- Born: 22 July 1978 (age 47) Vienna, Austria
- Occupation: Fashion Designer

= Rubin Singer =

American fashion designer

Rubin Singer is an American fashion designer. He is a Vienna-born, Paris-raised, New York-based American. Singer lives and works in New York City.

Singer has worked with and created for an extensive list of A-list artists, including Shakira, Iman, Jennifer Lopez, Cardi B, Ariana Grande, Taylor Swift, Glenn Close, Mariah Carey, Zendaya, Kate Walsh and Alicia Keys. His costumes for Beyoncé featured in the Super Bowl Half-Time Show on February 3, 2013. Rubin Singer and his works have been addressed in hundreds of articles in the press.

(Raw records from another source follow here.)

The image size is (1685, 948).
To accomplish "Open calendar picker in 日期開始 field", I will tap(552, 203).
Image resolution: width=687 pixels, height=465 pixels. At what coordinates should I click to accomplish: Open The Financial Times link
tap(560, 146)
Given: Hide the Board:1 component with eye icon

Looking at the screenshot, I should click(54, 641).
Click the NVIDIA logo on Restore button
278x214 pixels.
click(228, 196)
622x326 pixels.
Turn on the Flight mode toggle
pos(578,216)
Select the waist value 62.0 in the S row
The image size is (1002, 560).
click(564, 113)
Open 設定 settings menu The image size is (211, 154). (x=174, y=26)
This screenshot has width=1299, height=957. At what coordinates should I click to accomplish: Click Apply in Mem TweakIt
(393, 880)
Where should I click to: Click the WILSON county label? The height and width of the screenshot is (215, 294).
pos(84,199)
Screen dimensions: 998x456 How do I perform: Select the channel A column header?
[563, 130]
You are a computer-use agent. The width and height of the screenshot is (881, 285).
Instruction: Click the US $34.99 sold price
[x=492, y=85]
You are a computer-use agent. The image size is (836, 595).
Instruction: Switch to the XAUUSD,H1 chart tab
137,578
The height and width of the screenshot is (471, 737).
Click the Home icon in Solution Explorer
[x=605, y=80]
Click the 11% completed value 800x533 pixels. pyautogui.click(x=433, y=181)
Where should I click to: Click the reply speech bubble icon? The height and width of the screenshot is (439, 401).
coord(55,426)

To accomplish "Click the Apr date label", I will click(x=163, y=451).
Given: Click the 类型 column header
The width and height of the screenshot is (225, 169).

Singer continued a dynasty of Russian fashion. He was the son of immigrants from the USSR who, after departing the Soviet Union, first settled in Paris, and then in New York. His father, Alex Singer, is a third-generation designer; he designed costumes for the Bolshoi Theater and Stanislavsky theatre. His grandfather and namesake Rubin Singer created clothes for the highest officials of the USSR, including Stalin.

Singer mastered the profession in the care of his father. He then went to study at Central Saint Martins in London. After his time at Central Saint Martins, Singer began working in New York. There he worked as an associate designer for Oscar de la Renta. Later, Bill Blass scouted him and hired Singer as head designer for Blass' three licensees. Next, Singer became head designer at the newly created Kai Milla company, named after the wife of Stevie Wonder. After two years at Kai Milla and the launch of the company, Singer left and focused on creating his own collection. Singer debuted with his collection during the New York Fashion Week in 2007 and has since created over ninety women’s couture and ready-to-wear clothing collections.